Txirri

Personal information
- Full name: Fernando Quintanilla Barañano
- Date of birth: 13 November 1964 (age 61)
- Place of birth: Barakaldo, Spain
- Height: 1.84 m (6 ft 0 in)
- Position: Central defender

Youth career
- Athletic Bilbao

Senior career*
- Years: Team / Apps / (Gls)
- 1983–1988: Bilbao Athletic / 82 / (12)
- 1985–1990: Athletic Bilbao / 47 / (6)
- 1990–1992: CD Málaga / 26 / (2)
- 1992–1993: Atlético Marbella / 25 / (0)
- 1993–1994: Real Betis / 15 / (0)
- 1994–1996: Elche / 43 / (1)
- 1996–1997: Zamudio / 32 / (7)
- Total:  / 270 / (28)

= Fernando Quintanilla =

Spanish footballer

Fernando Quintanilla Barañano (born 13 November 1964), also known by the nickname Txirri, (sometimes spelled Chirri) is a Spanish former professional footballer who played as a central defender. He featured in La Liga for Athletic Bilbao but spent most of his playing career in the second and third divisions, including spells with CD Málaga and Real Betis.

In later years he spent time as a technical staff member for clubs including Athletic Bilbao and Real Sociedad.

==Playing career==
===Athletic Bilbao===
Born in Barakaldo, Biscay, Basque Country, Quintanilla was a graduate of Athletic Bilbao's youth system. He made his senior debut as a 19-year-old with the reserve team, Bilbao Athletic, in the Segunda División in October 1983 against Deportivo La Coruña, scoring his first goal in the same match.

He remained with the reserves for six seasons, enduring some major injuries and experiencing a relegation followed by a promotion, while also making occasional appearances for the first team; his La Liga debut came against CA Osasuna at the age of 21 in August 1985, having been an important figure for the reserves the previous year (34 league starts, which would prove to be the highest return in his career).

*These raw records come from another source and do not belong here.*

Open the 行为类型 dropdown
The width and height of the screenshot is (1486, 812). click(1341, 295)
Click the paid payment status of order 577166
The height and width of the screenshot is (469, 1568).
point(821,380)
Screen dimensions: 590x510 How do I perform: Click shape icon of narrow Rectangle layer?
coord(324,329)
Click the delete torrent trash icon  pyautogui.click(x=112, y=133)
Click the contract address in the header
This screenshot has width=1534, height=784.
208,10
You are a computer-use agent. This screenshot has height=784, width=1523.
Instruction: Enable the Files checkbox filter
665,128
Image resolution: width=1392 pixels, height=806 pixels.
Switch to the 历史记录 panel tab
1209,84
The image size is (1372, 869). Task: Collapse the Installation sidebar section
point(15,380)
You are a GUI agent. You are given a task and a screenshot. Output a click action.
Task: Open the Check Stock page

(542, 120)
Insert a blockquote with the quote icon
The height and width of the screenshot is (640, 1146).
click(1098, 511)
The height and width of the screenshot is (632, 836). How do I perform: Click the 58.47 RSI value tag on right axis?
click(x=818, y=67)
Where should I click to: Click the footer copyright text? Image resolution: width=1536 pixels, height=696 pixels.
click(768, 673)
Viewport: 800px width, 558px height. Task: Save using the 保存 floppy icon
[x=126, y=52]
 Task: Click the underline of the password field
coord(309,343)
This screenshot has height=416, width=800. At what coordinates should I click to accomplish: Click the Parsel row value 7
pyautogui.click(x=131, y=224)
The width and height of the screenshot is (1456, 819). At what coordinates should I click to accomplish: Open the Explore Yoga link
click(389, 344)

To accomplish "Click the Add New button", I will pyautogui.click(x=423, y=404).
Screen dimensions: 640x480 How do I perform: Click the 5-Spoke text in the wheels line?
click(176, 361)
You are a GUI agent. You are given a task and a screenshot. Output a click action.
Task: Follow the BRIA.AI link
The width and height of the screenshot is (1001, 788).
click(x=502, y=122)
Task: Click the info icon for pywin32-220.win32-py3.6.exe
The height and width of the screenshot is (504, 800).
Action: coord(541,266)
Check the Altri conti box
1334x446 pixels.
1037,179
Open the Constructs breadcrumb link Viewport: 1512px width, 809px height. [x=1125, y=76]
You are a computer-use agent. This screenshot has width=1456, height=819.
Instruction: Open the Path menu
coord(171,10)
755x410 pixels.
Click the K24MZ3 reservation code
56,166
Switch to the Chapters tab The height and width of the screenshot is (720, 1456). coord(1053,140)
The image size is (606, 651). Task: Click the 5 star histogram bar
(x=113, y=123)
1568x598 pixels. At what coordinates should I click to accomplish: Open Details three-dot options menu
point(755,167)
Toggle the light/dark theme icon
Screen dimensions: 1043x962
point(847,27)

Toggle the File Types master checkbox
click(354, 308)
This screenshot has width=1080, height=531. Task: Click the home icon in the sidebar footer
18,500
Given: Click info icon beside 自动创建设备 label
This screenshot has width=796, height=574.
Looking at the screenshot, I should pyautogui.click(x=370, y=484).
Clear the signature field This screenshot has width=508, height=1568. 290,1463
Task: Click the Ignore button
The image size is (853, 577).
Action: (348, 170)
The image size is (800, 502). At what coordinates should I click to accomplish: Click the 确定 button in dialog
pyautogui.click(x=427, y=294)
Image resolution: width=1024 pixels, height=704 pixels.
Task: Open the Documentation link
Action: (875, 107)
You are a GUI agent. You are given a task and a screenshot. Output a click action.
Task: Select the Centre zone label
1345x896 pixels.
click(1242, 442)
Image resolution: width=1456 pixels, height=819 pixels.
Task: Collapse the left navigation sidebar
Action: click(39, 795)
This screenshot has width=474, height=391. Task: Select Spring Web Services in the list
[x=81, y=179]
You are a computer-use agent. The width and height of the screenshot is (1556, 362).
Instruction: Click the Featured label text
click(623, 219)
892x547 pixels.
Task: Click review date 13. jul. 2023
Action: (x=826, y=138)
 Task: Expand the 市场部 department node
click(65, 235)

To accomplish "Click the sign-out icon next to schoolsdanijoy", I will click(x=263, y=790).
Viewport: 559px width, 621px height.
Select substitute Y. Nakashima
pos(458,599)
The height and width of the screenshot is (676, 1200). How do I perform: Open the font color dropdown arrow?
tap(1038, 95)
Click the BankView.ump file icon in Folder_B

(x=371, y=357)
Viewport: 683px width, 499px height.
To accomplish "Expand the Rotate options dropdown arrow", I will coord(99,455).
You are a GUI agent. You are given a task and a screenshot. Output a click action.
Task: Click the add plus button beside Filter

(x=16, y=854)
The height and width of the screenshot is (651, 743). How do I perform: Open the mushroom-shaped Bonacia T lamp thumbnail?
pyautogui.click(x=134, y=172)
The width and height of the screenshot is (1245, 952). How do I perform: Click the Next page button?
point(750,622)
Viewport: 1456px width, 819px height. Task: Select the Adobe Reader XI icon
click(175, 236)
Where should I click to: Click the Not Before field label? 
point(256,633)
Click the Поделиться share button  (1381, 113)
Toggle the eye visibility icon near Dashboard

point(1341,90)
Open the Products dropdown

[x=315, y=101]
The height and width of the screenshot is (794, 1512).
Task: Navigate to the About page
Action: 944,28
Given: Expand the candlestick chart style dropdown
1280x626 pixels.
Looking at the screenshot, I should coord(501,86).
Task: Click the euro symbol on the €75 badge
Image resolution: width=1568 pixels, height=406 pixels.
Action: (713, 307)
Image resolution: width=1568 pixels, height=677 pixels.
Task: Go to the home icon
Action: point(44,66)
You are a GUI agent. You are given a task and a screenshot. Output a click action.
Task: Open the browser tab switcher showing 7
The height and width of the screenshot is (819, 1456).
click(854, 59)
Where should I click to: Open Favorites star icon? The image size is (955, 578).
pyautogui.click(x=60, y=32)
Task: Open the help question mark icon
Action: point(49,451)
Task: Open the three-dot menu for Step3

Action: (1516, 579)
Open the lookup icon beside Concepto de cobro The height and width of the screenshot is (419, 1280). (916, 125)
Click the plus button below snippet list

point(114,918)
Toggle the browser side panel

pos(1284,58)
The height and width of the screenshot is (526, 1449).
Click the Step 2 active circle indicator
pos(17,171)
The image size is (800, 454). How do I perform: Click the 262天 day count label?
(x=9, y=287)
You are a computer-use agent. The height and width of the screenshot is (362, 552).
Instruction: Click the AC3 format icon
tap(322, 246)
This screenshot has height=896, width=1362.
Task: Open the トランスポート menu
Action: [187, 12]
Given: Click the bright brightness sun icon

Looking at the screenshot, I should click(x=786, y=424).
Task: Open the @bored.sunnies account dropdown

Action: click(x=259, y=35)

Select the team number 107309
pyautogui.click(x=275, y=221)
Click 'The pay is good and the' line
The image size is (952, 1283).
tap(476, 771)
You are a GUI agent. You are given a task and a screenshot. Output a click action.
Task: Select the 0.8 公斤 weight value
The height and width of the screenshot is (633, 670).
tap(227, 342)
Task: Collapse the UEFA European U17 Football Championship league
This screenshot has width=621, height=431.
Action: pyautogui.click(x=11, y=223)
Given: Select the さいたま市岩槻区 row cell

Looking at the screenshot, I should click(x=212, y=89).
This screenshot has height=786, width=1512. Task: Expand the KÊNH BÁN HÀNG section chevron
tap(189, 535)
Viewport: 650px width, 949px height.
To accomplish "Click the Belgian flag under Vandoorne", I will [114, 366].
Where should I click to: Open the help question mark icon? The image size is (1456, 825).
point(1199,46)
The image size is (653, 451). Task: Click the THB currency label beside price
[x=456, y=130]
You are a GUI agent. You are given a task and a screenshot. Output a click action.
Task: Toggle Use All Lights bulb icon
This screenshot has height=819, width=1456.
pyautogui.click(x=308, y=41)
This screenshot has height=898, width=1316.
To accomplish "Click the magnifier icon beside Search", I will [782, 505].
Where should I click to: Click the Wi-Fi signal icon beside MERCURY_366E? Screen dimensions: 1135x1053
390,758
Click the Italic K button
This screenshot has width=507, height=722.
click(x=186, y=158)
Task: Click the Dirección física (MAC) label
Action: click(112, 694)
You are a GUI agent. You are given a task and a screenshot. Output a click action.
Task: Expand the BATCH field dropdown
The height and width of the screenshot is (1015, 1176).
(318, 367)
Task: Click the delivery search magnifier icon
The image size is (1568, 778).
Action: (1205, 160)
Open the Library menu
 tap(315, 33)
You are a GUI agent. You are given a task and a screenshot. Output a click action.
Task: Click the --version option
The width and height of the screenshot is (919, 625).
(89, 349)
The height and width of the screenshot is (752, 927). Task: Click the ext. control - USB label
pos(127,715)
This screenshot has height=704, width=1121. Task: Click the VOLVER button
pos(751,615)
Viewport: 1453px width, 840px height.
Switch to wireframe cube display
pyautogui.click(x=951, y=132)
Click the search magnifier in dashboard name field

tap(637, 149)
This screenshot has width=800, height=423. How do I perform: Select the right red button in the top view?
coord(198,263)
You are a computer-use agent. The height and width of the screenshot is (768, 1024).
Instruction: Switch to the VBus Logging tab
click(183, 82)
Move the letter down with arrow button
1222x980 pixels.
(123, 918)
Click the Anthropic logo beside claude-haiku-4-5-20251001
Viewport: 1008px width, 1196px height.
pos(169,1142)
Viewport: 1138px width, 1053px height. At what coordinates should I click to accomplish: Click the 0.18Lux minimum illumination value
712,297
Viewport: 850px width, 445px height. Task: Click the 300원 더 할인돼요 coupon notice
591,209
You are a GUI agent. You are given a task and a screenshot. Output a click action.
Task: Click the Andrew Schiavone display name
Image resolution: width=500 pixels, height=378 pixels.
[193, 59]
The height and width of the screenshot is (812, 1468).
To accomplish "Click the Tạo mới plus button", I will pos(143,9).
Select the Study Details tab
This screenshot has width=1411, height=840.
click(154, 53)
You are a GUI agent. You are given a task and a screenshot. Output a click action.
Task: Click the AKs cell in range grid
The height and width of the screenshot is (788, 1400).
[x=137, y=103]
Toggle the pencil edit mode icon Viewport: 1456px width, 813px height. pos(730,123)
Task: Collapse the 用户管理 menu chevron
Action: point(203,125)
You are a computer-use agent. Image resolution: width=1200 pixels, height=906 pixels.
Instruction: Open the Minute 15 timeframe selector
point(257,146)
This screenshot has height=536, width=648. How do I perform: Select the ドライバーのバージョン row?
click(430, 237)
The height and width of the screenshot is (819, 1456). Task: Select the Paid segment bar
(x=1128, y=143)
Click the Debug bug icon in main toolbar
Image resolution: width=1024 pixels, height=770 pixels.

Txirri was fully integrated into the Athletic senior squad in 1989–90. The previous season he had played in the UEFA Cup against Juventus, and he featured in 26 league games following his promotion; however, he was unable to secure a regular place in the team ahead of contemporaries Genar Andrinúa and Patxi Salinas and the younger Rafael Alkorta and Patxi Ferreira – all were Spanish internationals – and he was allowed to move on, joining CD Málaga of the second tier in summer 1990.

===Later years===
Quintanilla's first season on the Costa del Sol was fairly successful, playing 26 times as Málaga reached the promotion playoffs despite economic difficulties; Txirri scored his penalty in the shootout against local rivals Cádiz, but the tie ended in defeat. He missed all of 1991–92 (which ended with Málaga's relegation and dissolution) due to an injury sustained on the first matchday, and then transferred to Atlético Marbella, newly-promoted to the same level.

After one year playing regularly with Marbella, prior to the 1993–94 season he moved on to a third Andalusian club in the second tier, Real Betis, following his former coach Sergije Krešić who also brought Tomás Olías and Juan Ramón Comas to Seville from Marbella. Txirri was part of the Betis team which eliminated FC Barcelona from the Copa del Rey and achieved promotion, but his involvement was curtailed due to injury, and after that single season he was allowed to leave by Krešić's replacement as manager, Lorenzo Serra Ferrer.

Quintanilla's last three campaigns were spent in the regionalised third tier, firstly with Elche for two years. In his final season as a professional, 1996–97, he returned to his home region of Biscay to play for the amateur club SD Zamudio, making their debut at that level of competition. Txirri posted his best appearance figures for a decade (32 league starts, plus seven goals) but his input could not prevent the club's immediate relegation, and he decided to retire from playing aged 33.

==Post-playing career==
After his playing days ended, Quintanilla remained in football, embarking on a career as a support staff member. He was involved in scouting with Athletic Bilbao for several years, including acting as a liaison for local affiliated clubs. In 2015 he was removed from his position, eventually winning a case of unfair dismissal against Athletic in court, meanwhile working with the youth teams of SD Leioa. When the dispute with his former employers was resolved in 2017, he took on a similar role with their neighbours Real Sociedad, as the club from San Sebastián sought to expand their recruitment knowledge in Biscay province.

==Personal life==
Quintanilla's son Alex is also a footballer. He too plays as a defender and was trained in the ranks of Athletic Bilbao, although he never made an appearance for the senior side.